_REQUIRED ACTION_: Every entry must reappear in your answer exactly as written, though its pictures must not.

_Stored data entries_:
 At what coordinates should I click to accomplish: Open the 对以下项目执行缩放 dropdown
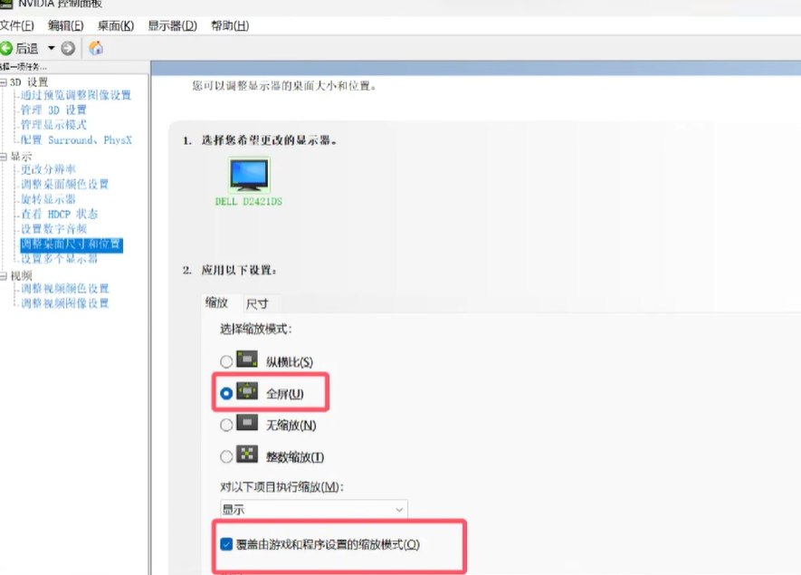tap(313, 509)

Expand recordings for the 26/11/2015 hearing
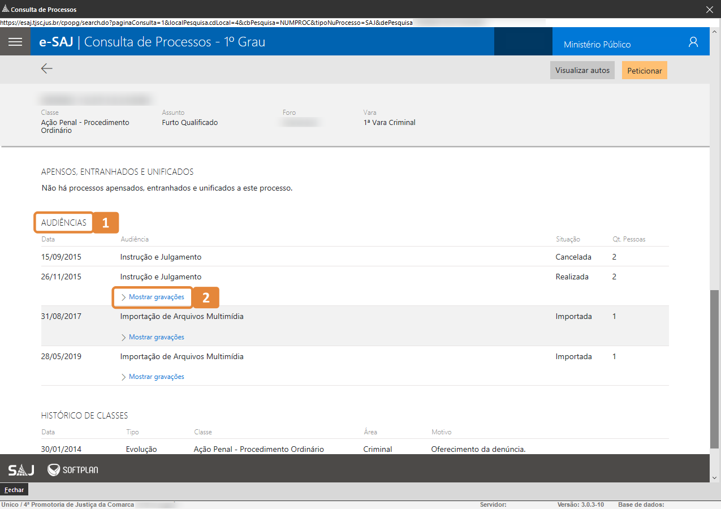pyautogui.click(x=156, y=297)
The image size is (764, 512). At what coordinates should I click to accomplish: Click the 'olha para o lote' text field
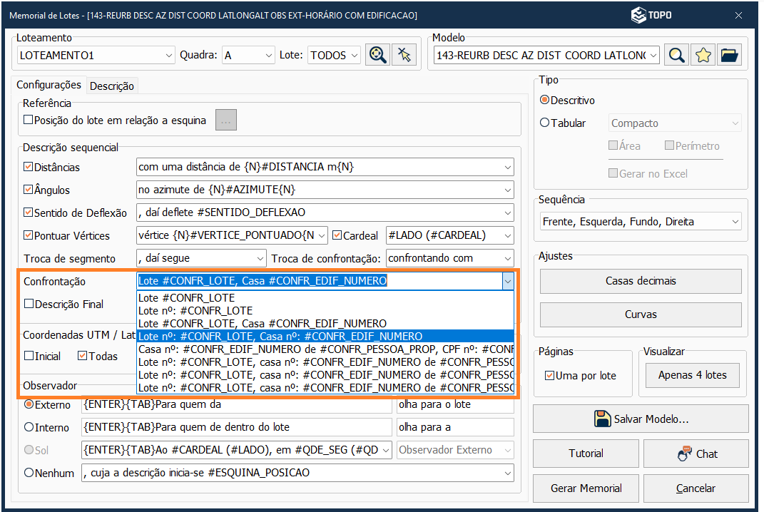click(x=455, y=405)
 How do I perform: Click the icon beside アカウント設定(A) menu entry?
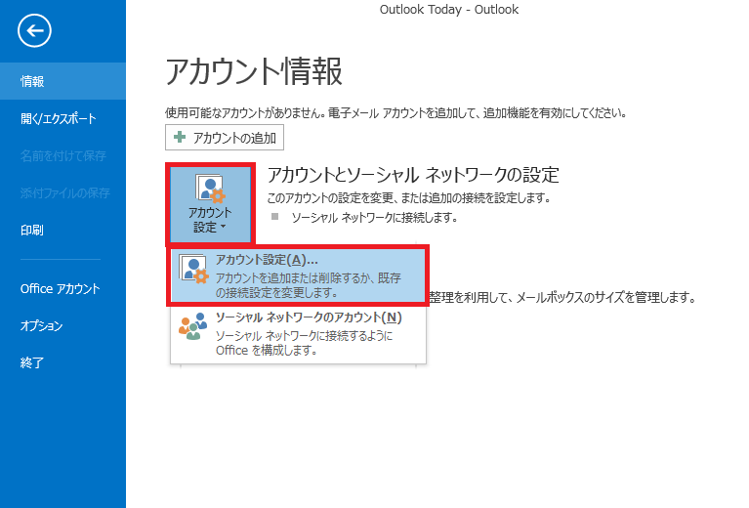click(195, 275)
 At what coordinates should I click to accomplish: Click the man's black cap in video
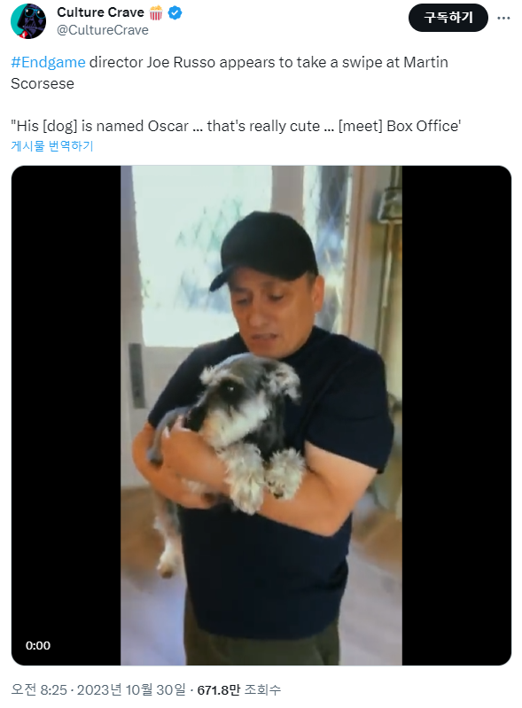click(263, 250)
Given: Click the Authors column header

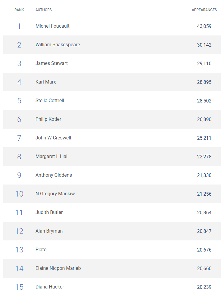Looking at the screenshot, I should (44, 10).
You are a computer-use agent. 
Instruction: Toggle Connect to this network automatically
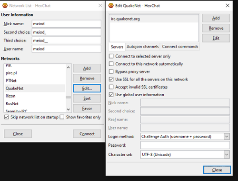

_WRITTEN SOLUTION_:
 At what coordinates should I click to accomplish: Open the 对以下项目执行缩放 dropdown
tap(313, 509)

Expand recordings for the 26/11/2015 hearing
pyautogui.click(x=156, y=297)
The image size is (764, 512). At what coordinates should I click to accomplish: Click the 'olha para o lote' text field
click(x=455, y=405)
 How do I perform: Click the icon beside アカウント設定(A) menu entry?
click(195, 275)
 At what coordinates should I click to accomplish: Click the man's black cap in video
click(263, 250)
Given: Click the Authors column header

Looking at the screenshot, I should (44, 10).
You are a computer-use agent. 
Instruction: Toggle Connect to this network automatically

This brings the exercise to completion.